- Unit of: length
- Symbol: xu

Conversions
- SI units: 1.0021×10^{−13} m
- Natural units: 6.2007×10^{21} ℓ_{P} 1.8937×10^{−3} a_{0}
- imperial/US units: 3.9453×10^{−12} in

= X unit =

Unit of length

 For the software testing tools, see xUnit.

The x unit (symbol xu) is a unit of length approximately equal to 0.1 pm (10^{−13} m). It is used to quote the wavelength of X-rays and gamma rays.

Originally defined by the Swedish physicist Manne Siegbahn (1886–1978) in 1925, the x unit could not at that time be measured directly; the definition was instead made in terms of the spacing between planes of the calcite crystals used in the measuring apparatus. One x unit was set at 1/3029.04 of the spacing of the (200) planes of calcite at 18 °C.
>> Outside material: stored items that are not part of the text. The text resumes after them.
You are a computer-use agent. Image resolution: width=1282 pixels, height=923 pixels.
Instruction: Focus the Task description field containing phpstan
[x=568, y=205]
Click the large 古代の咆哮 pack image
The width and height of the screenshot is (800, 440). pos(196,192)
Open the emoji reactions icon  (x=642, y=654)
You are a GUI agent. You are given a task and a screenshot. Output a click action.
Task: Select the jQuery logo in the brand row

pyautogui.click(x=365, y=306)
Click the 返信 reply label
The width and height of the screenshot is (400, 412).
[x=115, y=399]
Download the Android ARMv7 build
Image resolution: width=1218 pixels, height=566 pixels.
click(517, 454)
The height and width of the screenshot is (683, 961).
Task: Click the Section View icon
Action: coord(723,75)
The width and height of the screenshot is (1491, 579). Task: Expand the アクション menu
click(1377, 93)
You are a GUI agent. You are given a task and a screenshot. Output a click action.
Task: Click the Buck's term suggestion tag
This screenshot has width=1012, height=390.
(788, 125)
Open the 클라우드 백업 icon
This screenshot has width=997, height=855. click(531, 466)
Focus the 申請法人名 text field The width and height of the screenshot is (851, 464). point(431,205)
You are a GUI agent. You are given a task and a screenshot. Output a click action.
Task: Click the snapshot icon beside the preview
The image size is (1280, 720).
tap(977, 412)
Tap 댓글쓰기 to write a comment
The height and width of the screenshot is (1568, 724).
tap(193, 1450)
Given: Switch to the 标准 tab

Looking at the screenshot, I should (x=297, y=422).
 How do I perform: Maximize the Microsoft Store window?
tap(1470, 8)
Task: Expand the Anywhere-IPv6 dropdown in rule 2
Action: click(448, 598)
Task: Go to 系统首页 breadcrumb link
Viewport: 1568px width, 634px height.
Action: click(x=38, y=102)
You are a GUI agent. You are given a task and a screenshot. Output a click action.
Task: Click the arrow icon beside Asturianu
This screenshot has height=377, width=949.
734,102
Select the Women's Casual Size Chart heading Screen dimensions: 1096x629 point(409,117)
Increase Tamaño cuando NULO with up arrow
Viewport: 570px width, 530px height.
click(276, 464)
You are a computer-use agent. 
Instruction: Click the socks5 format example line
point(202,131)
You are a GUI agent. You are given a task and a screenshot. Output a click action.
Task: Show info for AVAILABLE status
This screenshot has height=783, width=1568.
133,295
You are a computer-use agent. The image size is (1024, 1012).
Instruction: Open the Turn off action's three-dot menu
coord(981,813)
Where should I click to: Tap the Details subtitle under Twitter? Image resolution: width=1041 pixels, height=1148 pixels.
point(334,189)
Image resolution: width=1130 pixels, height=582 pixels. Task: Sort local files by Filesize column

In modern usage, there are two separate x units, which are defined in terms of the wavelengths of the two most commonly used X-ray lines in X-ray crystallography:
- the copper x unit (symbol xu(Cu Kα_{1})) is defined so that the wavelength of the Kα_{1} line of copper is exactly 1537.400 xu(Cu Kα_{1});
- the molybdenum x unit (symbol xu(Mo Kα_{1})) is defined so that the wavelength of the Kα_{1} line of molybdenum is exactly 707.831 xu(Mo Kα_{1}).

The 2006 CODATA recommended values for these units are:
 1 xu(Cu Kα_{1}) = 1.00207699±(28)×10^-13 m,
 1 xu(Mo Kα_{1}) = 1.00209955±(53)×10^-13 m.